7. In Telco Convoy Drivers Mazdoor Sangh v. State of Bihar,5, AIR 1989 S.C. 1565 the appellant Sangh demanded that permanent status be given by the management to all the Convoy Drivers and they should also be given the same facilities as are available to the permanent employees to Telco. The management disputed the relationship of employer and employees between Telco and the Convoy Drivers. The Deputy Labour Commissioner formed an opinion that there was no relationship of master and servant between the parties and, therefore, the demands of the Convoy Drivers did not fall within the purview of the Act and accordingly declined to refer the dispute. On a writ petition filed by the Sangh the learned Single Judge of the Ranchi Bench of the Patna High Court disposed of the matter with liberty to the Sangh to reagitate the matter before the State Government and expressed the hope that the government would consider the matter in a proper perspective in the light of the documents and the material that would be placed by the Sangh. The Sangh approached the State Government and the Deputy Labour Commissioner again gave the same reply and refused to make the reference. Again, the Sangh filed a petition in the High Court which was dismissed summarily. While allowing the appeal their Lordships observed in para 14 of the Judgment as under:-
" 14. Applying the principle laid down by this court in the above decisions, there can be no doubt that the Government was not justified in deciding the dispute. Where, as in the instant case, the dispute is whether the persons raising the dispute are workman or not, the same cannot be decided by the Government in exercise of its administrative function under Section 10(1) of the Act. As has been held in M.P. Irrigation Karamchari Sangh's case (supra), there may be exceptional cases in which the State Government may, on a proper examination of the demand, come to a conclusion that the demands are either perverse or frivolous and do not merit a reference. Further, the Government should be very slow to attempt an examination of the demand with a view to declining reference and Courts will always be vigilant whenever the Government attempts to usurp the powers of the Tribunal for adjudication of the valid disputes, and that to allow the Government to do so would be to render Section 10 and Section 12(5) of the Act nugatory."
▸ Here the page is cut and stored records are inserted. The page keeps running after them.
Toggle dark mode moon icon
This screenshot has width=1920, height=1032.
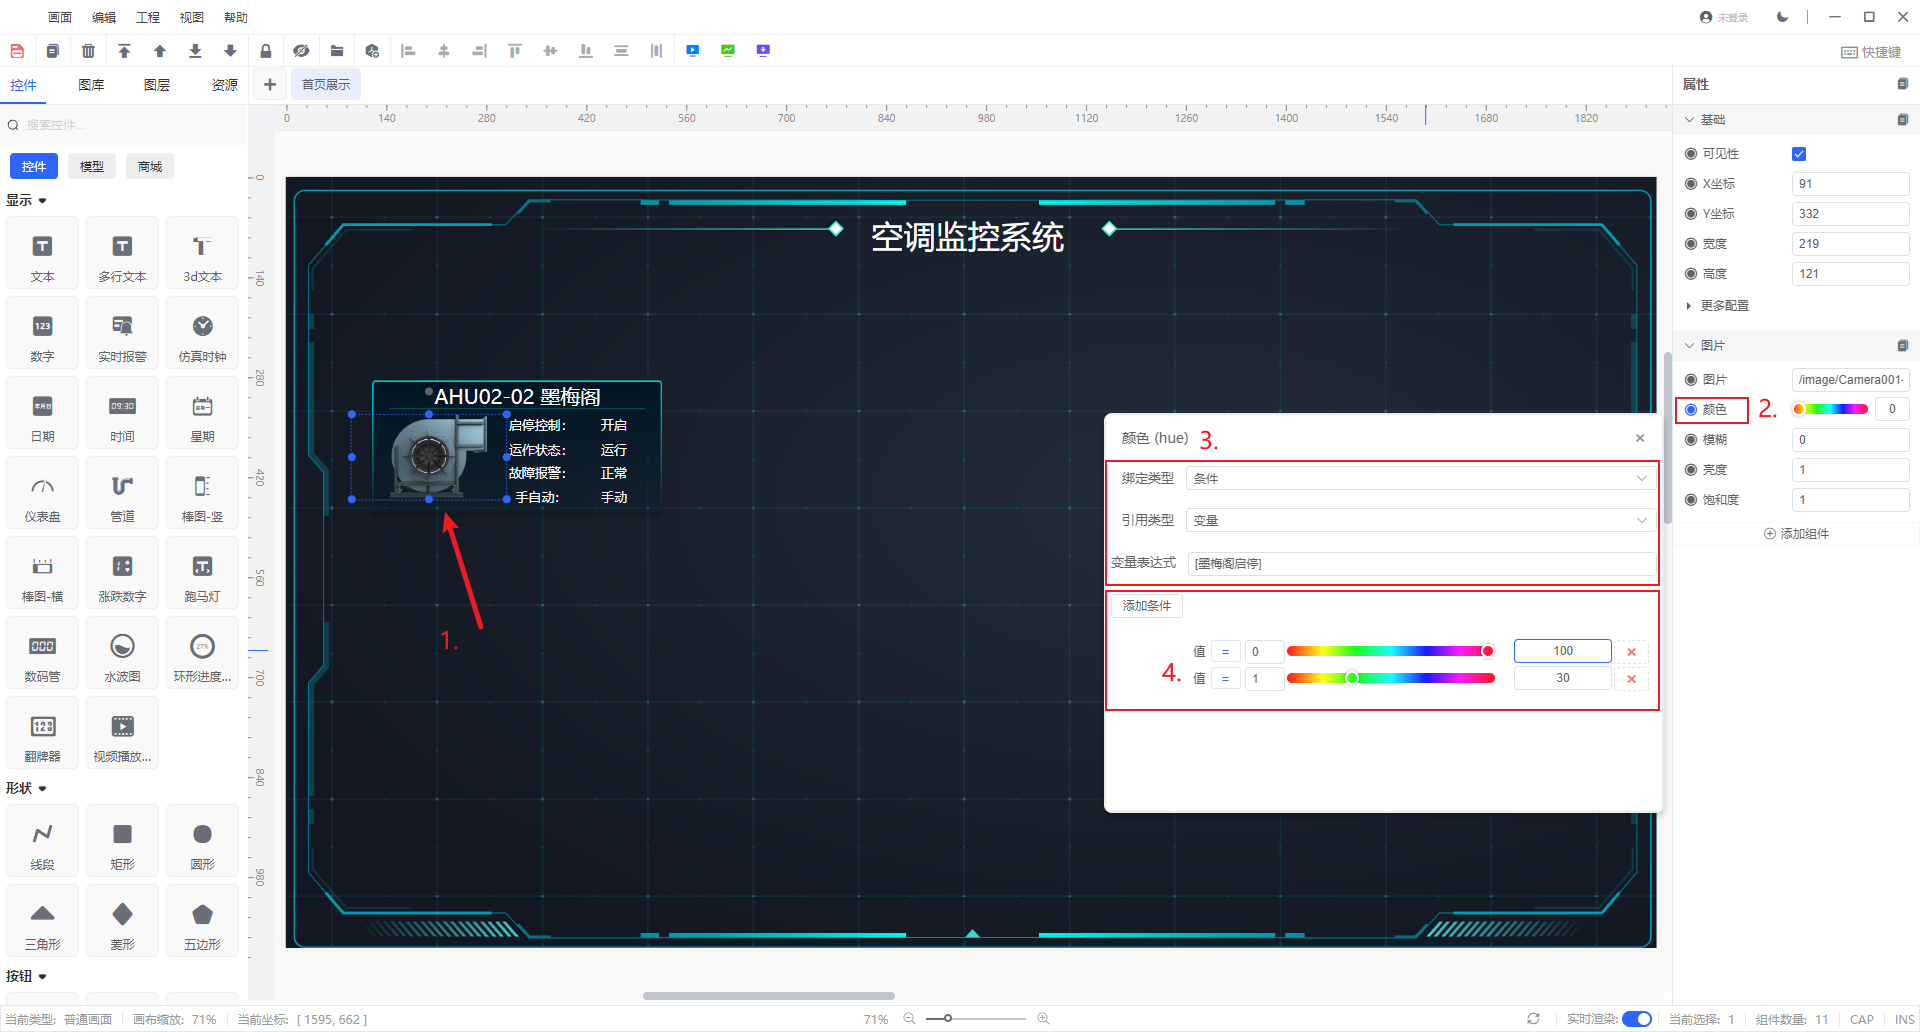[x=1782, y=17]
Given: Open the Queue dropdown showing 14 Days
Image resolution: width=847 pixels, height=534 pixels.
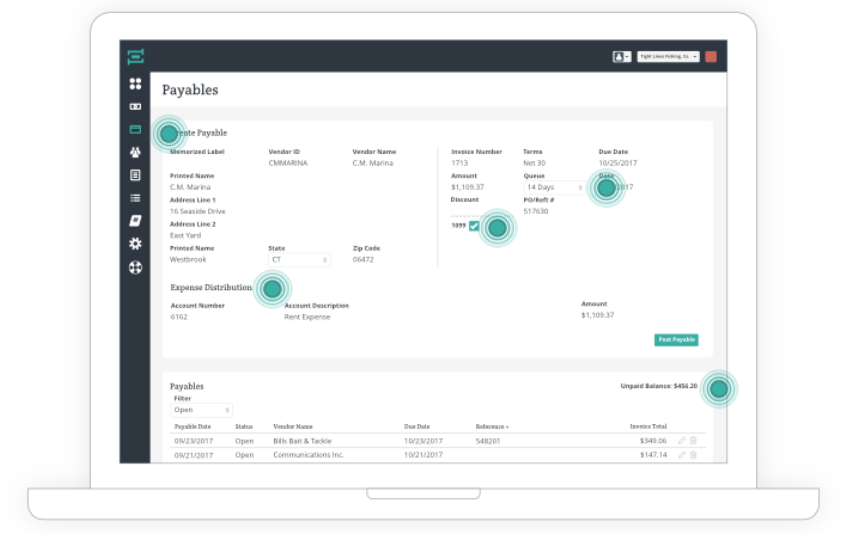Looking at the screenshot, I should (x=554, y=187).
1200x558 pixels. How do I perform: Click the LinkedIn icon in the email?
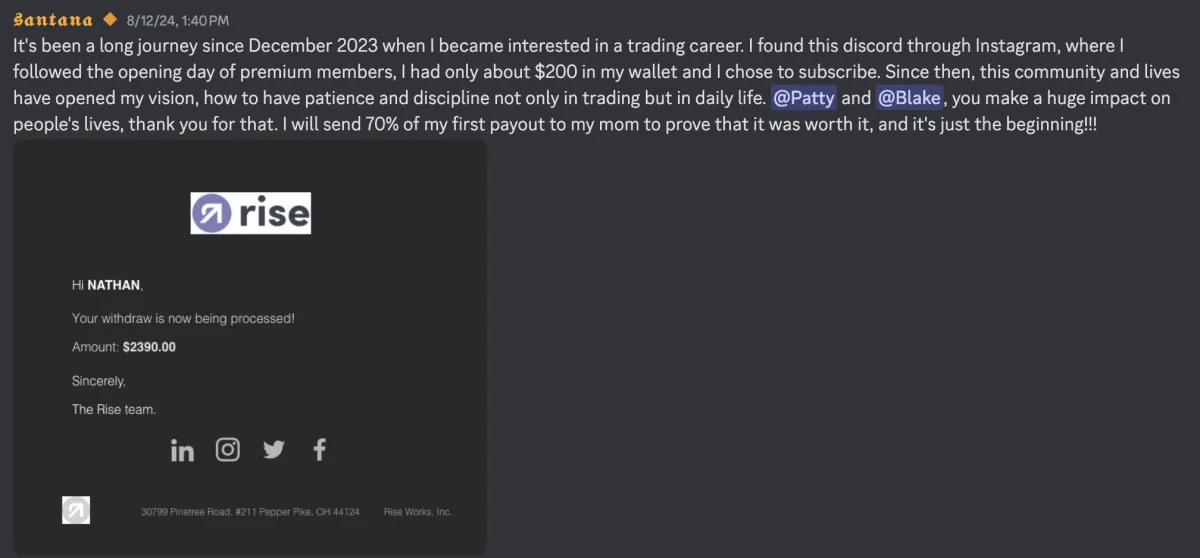[x=182, y=450]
The decision in Prem Kakkar's case (supra) does not seem to have been brought to the notice of the Hon'ble Judges.
8. It will be seen that their Lordships of the Supreme Court upheld the order of the State Government in Prem Kakkar's case (supra) declining the reference on the ground that the employee raising the dispute was not a workman. In Telco Convoy Drivers Mazdoor Sangh's case (supra) their Lordships have observed that unless the demands of the workman are patently frivolous or perverse, a reference should be made for their adjudication.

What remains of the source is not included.